Namun menurut pandangan saya pribadi, proses mengendalikan diri untuk tidak mudah terlibat atau menciptakan konflik juga lahir dari proses belajar mengenali diri dan mengidentifikasi persoalan sosial. Nyatanya ada banyak ras yang dilabelkan sebagai ras yang "kasar" karena "asumsi tentang karakternya" namun dalam kehidupan sehari-hari justru membenci dan menyadari bahaya konflik maupun kekerasan.
Sebaliknya, ada pihak yang merasa dirinya sebagai pihak yang paling "baik" ataupun berbudi namun nyatanya memiliki kekuatan dan kekuasaan untuk menciptakan, mengendalikan, mereproduksi kondisi konflik dan kekerasan untuk mendapatkan suatu kepentingan individual.
Nah, melalui pelatihan ini diharapkan para peserta pelatihan yang menjadi bagian dari lingkungan sosial dapat menjadi agen yang mampu mengajak masyarakat untuk melihat kebaikan dalam keberagaman. Sehingga kehidupan yang damai bukanlah bukanlah suatu cita-cita yang nihil.

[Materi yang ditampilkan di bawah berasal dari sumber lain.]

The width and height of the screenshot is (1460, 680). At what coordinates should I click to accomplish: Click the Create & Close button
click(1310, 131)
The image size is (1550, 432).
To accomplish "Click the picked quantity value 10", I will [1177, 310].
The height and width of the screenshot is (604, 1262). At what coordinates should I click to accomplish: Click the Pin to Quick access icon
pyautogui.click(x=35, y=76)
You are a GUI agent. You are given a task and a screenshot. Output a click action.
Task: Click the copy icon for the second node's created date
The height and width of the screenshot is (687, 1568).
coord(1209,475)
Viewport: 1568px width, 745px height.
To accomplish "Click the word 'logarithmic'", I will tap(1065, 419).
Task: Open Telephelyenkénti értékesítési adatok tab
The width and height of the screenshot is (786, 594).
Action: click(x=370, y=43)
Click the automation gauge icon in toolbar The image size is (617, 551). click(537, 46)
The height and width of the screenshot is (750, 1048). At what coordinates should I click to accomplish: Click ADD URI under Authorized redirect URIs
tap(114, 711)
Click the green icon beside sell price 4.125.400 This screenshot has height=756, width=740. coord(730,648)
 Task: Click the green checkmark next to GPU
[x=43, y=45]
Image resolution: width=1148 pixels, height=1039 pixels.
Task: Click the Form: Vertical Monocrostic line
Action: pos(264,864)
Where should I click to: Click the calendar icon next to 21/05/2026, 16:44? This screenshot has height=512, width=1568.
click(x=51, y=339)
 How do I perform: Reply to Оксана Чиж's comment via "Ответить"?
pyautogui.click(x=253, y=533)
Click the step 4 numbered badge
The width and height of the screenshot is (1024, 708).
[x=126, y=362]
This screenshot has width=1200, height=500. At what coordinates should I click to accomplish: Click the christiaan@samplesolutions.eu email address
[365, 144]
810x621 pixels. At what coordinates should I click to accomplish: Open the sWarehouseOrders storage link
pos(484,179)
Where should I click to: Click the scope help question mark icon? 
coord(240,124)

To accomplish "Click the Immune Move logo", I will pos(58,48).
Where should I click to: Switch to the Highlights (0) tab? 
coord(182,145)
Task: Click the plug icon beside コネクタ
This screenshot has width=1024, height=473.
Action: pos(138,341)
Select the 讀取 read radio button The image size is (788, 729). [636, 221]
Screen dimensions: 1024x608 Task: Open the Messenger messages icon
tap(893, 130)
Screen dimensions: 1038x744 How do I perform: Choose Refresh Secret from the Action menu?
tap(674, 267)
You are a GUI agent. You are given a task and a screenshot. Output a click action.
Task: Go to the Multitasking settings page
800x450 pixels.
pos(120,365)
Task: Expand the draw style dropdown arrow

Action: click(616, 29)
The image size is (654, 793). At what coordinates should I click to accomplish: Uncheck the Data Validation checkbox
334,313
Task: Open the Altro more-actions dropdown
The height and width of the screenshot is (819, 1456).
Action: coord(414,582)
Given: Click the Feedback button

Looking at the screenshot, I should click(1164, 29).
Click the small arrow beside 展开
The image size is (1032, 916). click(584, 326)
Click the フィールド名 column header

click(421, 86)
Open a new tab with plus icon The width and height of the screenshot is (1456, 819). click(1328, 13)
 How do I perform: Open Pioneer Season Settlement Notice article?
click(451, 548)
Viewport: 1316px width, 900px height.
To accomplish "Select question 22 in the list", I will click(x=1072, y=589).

"Menciptakan surga melalui kehidupan damai secara bersama-sama, adalah pahala yang tiada putus. Dibandingkan menciptakan kehidupan di dunia yang seperti neraka bagi orang lain" Â
Selama mengikuti pelatihan, saya mendapatkan sambutan hangat dari interaksi para peserta yang kesemuanya merupakan perempuan. Ketika mempelajari suatu konsep, berproses untuk melaksanakannya dalam tindakan sehari-hari merupakan tantangan yang tidak mudah, namun bila berhasil dilalui maka ia akan menjadi suatu habitus yang berdampak baik dalam kehidupan manusia. Mari berlatih!